Hazing goes on to explain that Microsoft Academic Search uses machine learning to drop citations that it can’t verify that is a true cite and attempts to correct for this to “estimate “true” citation counts”. This leads to the following comparison.
When looking at this estimated true citation count (MA ECC) , Microsoft Academic Search actually finds more citations than Google Scholar in Life Sciences and just barely loses out in Science & Engineering.
But Google Scholar continues to dominate in Social Sciences and particularly Humanities. This is probably due to the impact of Google books for book related items.
I could go on to describe the results from the thesis, Comparison of Microsoft Academic (Graph) ,with Web of Science, Scopus and Google Scholar or the paper, The coverage of Microsoft Academic: Analyzing the publication output of a university but results are pretty much similar with the latter describing the service “is on the verge of becoming a bibliometric superpower.”
Completeness of metadata fields
But I suspect, the interest in Microsoft Academic Search is not just purely based on the size of index. After all Google Scholar still seems to have the edge in size.
But interest here lies in the fact that the service is now sufficiently big and also the richness of the metadata and the ease of extraction of the data, both areas Google Scholar is extremely poor at. The only official licensed tool by Google, Publish or Perish is often unreliable and cannot be used for large scale extraction for example.
It might be worth reading the thesis, Comparison of Microsoft Academic (Graph) with Web of Science, Scopus and Google Scholar , particularly chapter 4 that compares the openness of accessing data of the 3 sources and the completeness of metadata fields.
Similarly, Citation Analysis with Microsoft Academic goes in depth to assess the suitability of Microsoft Academic Search as a bibliometric tool in terms of the completeness of metadata field and easy accessibility of data for extraction.
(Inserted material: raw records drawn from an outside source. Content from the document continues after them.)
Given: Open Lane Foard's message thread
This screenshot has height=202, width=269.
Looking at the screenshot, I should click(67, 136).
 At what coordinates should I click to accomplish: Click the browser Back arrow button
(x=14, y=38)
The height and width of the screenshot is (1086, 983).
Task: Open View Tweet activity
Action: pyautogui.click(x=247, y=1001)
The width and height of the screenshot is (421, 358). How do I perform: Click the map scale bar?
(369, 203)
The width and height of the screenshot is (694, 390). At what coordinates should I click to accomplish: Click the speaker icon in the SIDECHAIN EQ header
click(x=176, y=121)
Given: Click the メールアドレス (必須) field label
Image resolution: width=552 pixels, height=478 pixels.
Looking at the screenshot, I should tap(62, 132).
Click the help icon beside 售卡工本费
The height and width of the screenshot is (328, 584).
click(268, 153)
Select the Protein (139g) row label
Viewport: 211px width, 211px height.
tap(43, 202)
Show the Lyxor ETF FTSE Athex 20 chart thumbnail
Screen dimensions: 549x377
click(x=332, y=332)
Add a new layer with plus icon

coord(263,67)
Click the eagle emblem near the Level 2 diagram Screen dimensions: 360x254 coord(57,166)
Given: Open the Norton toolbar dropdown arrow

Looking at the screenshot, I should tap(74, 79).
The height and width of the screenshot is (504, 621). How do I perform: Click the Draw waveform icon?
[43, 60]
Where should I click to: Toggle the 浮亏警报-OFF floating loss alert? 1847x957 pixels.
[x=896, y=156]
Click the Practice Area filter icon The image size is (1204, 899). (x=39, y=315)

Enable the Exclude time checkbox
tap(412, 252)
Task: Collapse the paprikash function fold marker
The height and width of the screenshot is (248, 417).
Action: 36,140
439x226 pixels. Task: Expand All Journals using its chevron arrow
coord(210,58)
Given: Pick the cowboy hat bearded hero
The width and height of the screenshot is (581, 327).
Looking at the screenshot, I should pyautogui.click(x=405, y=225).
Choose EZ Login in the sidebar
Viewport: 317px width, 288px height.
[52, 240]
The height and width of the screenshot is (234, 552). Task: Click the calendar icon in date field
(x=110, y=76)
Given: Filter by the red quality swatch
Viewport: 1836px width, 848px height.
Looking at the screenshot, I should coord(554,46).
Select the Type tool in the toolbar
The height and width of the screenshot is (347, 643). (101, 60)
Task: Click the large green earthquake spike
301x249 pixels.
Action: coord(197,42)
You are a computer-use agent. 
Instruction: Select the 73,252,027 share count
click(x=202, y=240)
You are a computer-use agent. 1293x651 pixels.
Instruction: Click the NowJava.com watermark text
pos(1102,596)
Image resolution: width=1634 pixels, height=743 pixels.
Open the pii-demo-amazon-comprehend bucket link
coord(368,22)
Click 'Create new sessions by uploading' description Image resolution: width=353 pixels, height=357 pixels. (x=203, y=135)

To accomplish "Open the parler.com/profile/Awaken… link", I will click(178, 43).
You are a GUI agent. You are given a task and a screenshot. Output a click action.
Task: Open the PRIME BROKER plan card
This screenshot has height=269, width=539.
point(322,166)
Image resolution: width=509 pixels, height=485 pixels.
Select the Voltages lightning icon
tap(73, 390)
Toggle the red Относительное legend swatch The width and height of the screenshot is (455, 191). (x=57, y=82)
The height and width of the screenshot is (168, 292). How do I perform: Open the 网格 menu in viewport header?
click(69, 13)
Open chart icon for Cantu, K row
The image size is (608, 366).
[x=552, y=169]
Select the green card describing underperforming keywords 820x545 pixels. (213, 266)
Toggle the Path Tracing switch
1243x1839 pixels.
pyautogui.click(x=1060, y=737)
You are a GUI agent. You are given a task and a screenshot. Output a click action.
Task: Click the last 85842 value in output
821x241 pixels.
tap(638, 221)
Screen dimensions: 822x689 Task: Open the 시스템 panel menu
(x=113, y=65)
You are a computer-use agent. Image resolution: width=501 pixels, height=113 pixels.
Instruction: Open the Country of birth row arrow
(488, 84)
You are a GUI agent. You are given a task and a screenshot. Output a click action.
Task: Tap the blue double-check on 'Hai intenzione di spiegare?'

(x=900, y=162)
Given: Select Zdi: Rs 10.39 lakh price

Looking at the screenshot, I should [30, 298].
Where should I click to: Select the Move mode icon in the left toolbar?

In general, the results are positive, it’s far easier to extract & manipulate data than Google Scholar through the API or by downloading the Microsoft Academic graph which has a much richer and structured data available than Google Scholar. Even something like having internal Microsoft Academic Search assigned ids for “papers, references, authors, affiliations, fields of study, journals and venues” is very helpful.
It’s not a perfect tool though, for example examining the attributes available they realize that there is no document type (which makes metrics that normalizes using document type hard to do), nor does it have the very obvious doi attribute (a strange omission). While there is a subject type “field of study”, it’s dynamically generated and far too specific (50,000 field of studies?).
Currently our citation sources consists of either paid services like Scopus and Web of Science, or free to access services by commercial companies – Google Scholar and Microsoft Academic Search. Both are not ideal.
The OpenCitations Project is probably the best solution but as of writing there is no study I know of quantifying the size of this index.
Still, one wonders if it might be the beginning of the end for paid citation indexes. Use of Scopus and Web of Science as discovery tools have greatly declined in recent years and much of its value now lies mostly in generating citation metrics.
As open access continues to march on, more and more content will be freely available. This will free up citations/references as well to be mined (albeit not always in structured format), so citation indexes will have to compete on data quality, feature sets and ease of use.
Players that have strengths in handling and cleaning of large datasets (e.g. Google) will have a big edge here of course. Traditional companies that serve libraries and academia may not be able to match this but do have strengths in terms of better understanding of academics so it’s going to be interesting to watch.